Written by: Adam Vaughn | July 22nd, 2021

Film poster: “Old”

Old (M. Night Shyamalan, 2021) 2½ out of 4 stars.

M. Night Shyamalan’s newest film, about a group of diverse families trapped in a deadly time warp, certainly lives up to the hype derived from its initial trailer release. Much of the core concepts and ideas come across terrifyingly and effectively, with a few interesting surprises, several visual achievements, and of course the kind of surprising resolution that Shyamalan has perfected so well in his craft as a storyteller. As much as Old has to offer, however, I found myself very confused and indifferent to the film’s main content, finding inconsistencies and contradictions that had a negative impact on the main narrative.

Old begins with Guy (Gael García Bernal, Museo), taking his wife, Prisca (Vicky Krieps, Phantom Thread), and his two kids on an exotic getaway vacation. When the resort owner offers them an excursion to a “remote, private” part of the island, the family finds themselves residing in a beautiful but secluded spot on the map. What first begins as a relaxing stay turns into an absolute nightmare as the family finds that their kids (and soon. everyone!) start to age at an alarming rate, all the way to the point of death and decomposition. With the clock ticking rapidly, the family must find a way out of their entrapment before it’s too late.

Vicky Krieps in OLD ©Universal Pictures

I absolutely enjoyed the calm before the storm, as Guy and his family settle down in an aesthetically beautiful resort, with several key elements and staff members that become fully recycled towards the end of the film (with a chilling explanation about their true nature). What I could have gone without was how much the film drags the scenes of drama between Guy and Prisca. It becomes clear and redundant that their relationship has turmoil, and the payoff to this plot point is irrelevant and leads nowhere. Inversely, it feels as if the supporting characters in the film, such as Dr. Charles (Rufus Sewell, The Father), his wife Chrystal (Abbey Lee, HBO’s Lovecraft Country), the unfortunately named rapper “Mid-Sized Sedan” (Aaron Pierre, Syfy’s Krypton), and the couple Jarin and Patricia (Ken Leung and Nikki Amuka-Bird, respectively), have backgrounds that were elaborated just enough but not too much to push the plot forward. Overall, however, the buildup to the action is well crafted, with a suspicious sereneness and a looming sense of caution and fear.

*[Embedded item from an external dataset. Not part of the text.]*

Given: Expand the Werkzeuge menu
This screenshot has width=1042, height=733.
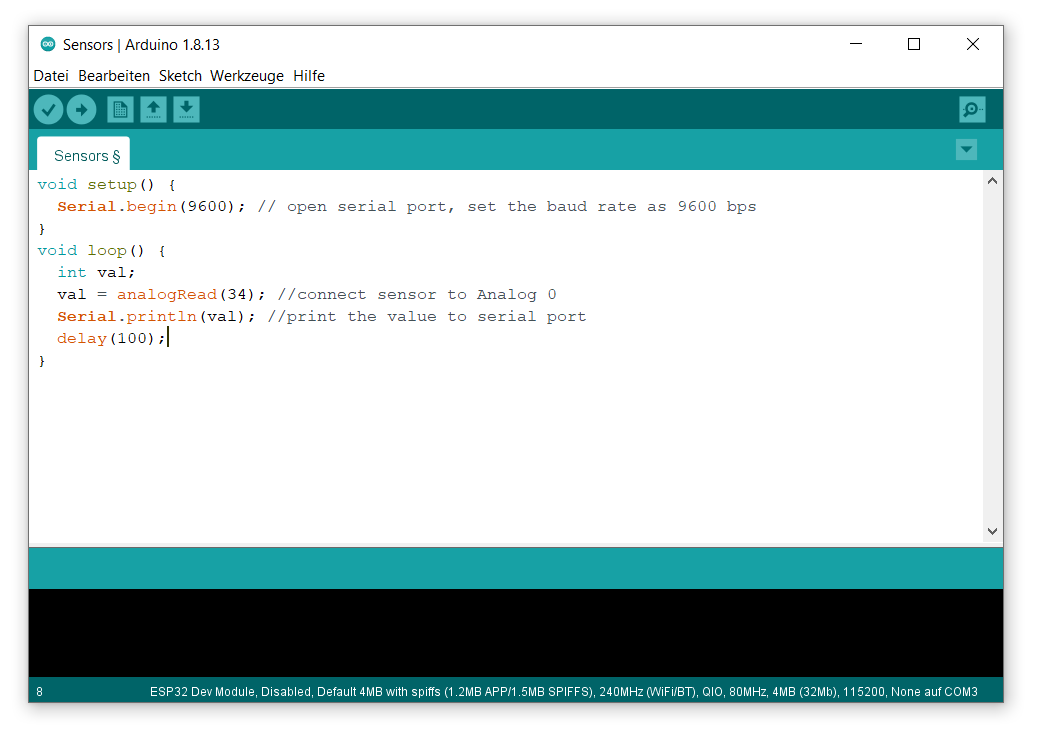Looking at the screenshot, I should coord(247,76).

Where Old starts to lose me is at its midpoint, as the phenomenon of time-lapsing has several contradictions, affecting people in ways that don’t necessarily make sense all the time. The use of various cinematography techniques (a 360º spin, for example) lose their luster through repetition, and various close-ups show us nothing on-screen. Ultimately, Shyamalan tries to fit a lot of detail and specificity into a short period of time, and the result is a lot of cluttered ideas that require more explanation or context. While the fast-paced terror and surprise moments keep the roller coaster of intensity going, Shyamalan nonetheless loses the audience with overcomplexity, as well as some scenes of straight-up lunacy.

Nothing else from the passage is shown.